Gerson Langa desafia o frio e a chuva para manter vivo seu ofício de estátua humana nas ruas de Maputo

Em um dia chuvoso e de baixa temperatura, enquanto muitos evitavam sair de casa, o artista Gerson Langa, conhecido nas ruas de Maputo como a “estátua humana,” ocupou seu lugar habitual nas principais avenidas da cidade. Mesmo sob as condições adversas do clima, Langa seguiu com sua rotina, executando a arte que lhe serve como sustento e ganha-pão.

A arte da estátua humana, em que Langa se destaca, é feita de imobilidade, precisão e paciência. Por longos períodos, ele permanece em uma posição fixa, sem se mover, em uma imitação quase perfeita de uma estátua. Os transeuntes que apreciam sua performance contribuem como podem, em reconhecimento à dedicação e ao talento do artista.

Para Gerson Langa, o frio e a chuva não são obstáculos que o afastam de seu compromisso com a arte e com sua sobrevivência. Para muitos que circulam pelas avenidas de Maputo, sua presença já é uma marca da cidade, um lembrete do esforço e resiliência de artistas urbanos que, apesar das dificuldades, encontram maneiras de trazer beleza e cultura ao cotidiano.
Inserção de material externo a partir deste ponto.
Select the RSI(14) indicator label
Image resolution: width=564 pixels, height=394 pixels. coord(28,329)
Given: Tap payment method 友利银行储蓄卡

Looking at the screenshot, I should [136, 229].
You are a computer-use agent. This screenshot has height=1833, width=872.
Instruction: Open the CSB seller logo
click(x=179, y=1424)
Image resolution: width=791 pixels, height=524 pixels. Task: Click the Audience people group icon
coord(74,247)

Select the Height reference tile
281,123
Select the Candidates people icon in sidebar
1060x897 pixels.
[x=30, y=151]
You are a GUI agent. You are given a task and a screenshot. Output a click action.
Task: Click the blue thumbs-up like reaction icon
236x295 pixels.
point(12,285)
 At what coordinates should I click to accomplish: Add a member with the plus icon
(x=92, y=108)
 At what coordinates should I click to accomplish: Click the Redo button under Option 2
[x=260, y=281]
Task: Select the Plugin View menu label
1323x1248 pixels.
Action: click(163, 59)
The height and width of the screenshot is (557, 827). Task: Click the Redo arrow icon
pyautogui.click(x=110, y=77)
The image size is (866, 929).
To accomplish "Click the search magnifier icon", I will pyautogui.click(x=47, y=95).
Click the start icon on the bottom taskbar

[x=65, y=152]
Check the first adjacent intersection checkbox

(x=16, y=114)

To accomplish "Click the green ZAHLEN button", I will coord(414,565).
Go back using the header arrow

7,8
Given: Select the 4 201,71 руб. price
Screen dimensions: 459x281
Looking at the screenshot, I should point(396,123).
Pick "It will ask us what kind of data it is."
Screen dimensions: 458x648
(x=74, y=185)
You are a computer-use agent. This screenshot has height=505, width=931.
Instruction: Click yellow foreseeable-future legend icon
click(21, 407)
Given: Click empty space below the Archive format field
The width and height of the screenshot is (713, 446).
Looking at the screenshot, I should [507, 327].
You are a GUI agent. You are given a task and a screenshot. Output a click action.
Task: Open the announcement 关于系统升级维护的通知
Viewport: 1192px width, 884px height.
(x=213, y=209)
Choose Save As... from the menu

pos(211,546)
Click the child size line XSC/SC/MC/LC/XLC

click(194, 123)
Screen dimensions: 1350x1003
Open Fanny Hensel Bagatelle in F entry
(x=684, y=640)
O público, formado por trabalhadores, estudantes e outros passantes, observa Langa como uma figura que não apenas oferece entretenimento, mas que também personifica a coragem e persistência necessárias para fazer arte nas ruas. Seja sob o sol ou sob a chuva, a estátua humana segue firme, trazendo um pouco de encanto e inspiração para o cenário urbano.